▸ PROBLEM TO WORK ON
Rewrite the material below as a JSON list of strings with one string for each line, leaving out blank lines and the pictures.
-- begin --
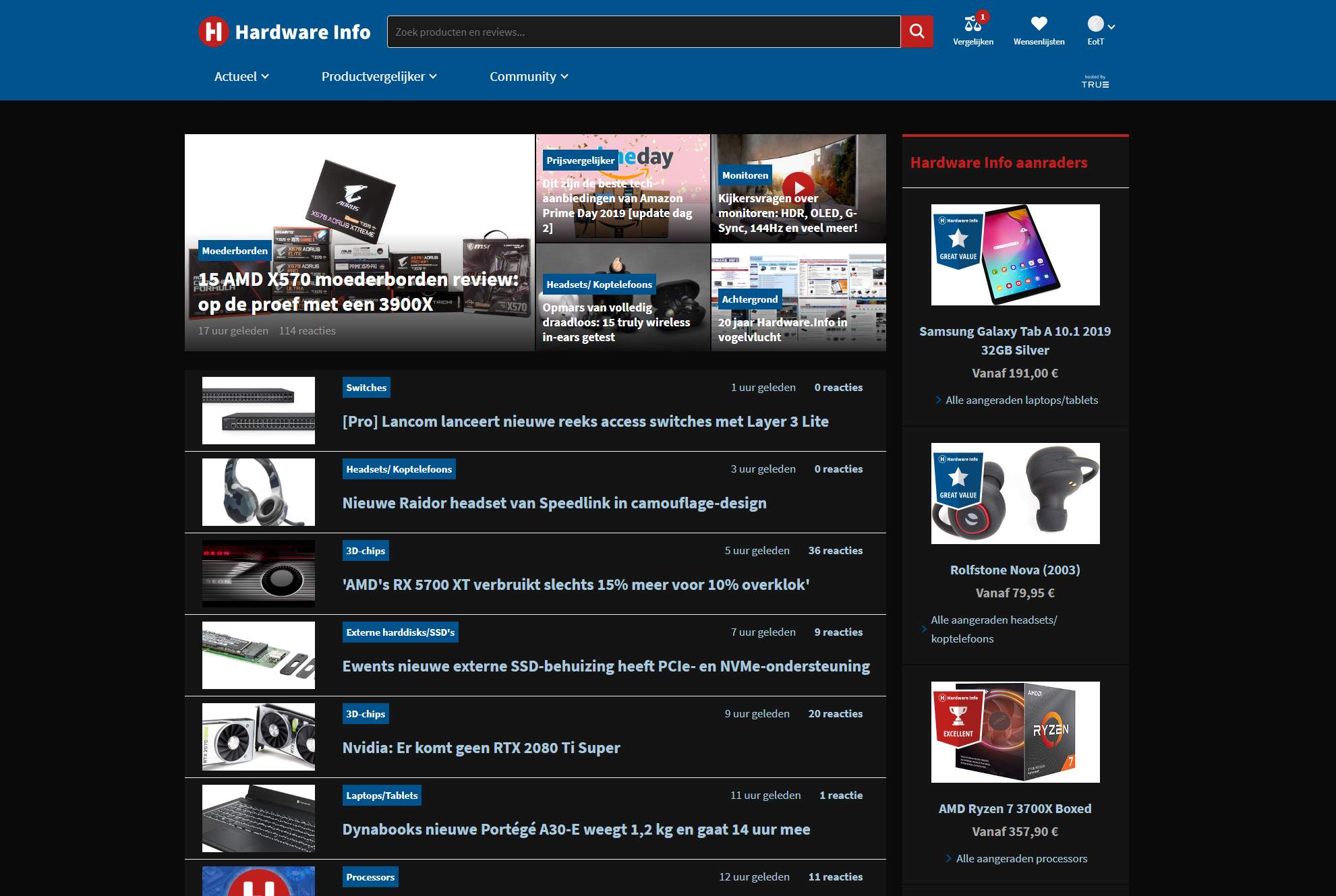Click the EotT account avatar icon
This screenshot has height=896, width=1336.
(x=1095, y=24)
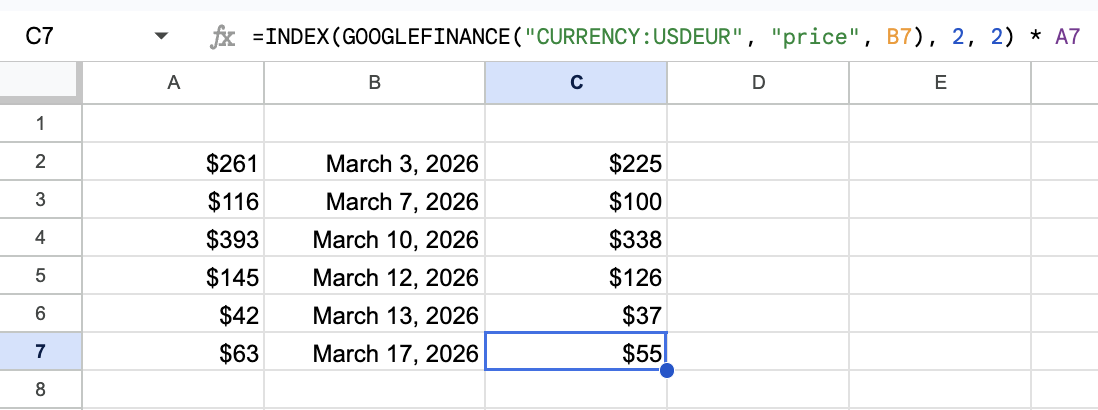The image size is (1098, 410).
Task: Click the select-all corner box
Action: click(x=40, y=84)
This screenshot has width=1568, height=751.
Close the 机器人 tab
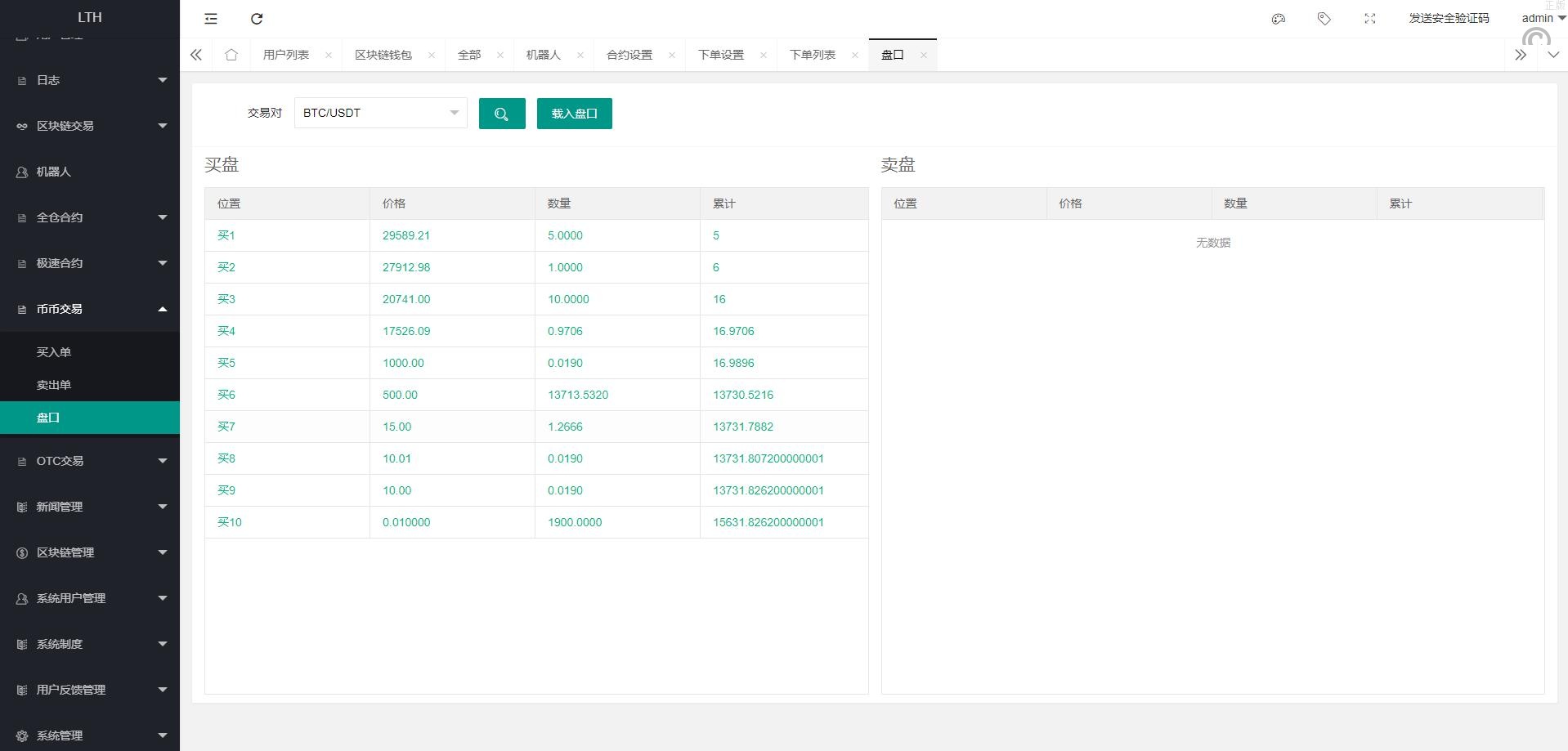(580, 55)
-- end --
▸ FINISHED TASK
[
  "Click the EotT account avatar icon",
  "This screenshot has height=896, width=1336.",
  "(x=1095, y=24)",
  "The image size is (1098, 410).",
  "Task: Click the select-all corner box",
  "Action: click(x=40, y=84)",
  "This screenshot has width=1568, height=751.",
  "Close the 机器人 tab",
  "(580, 55)"
]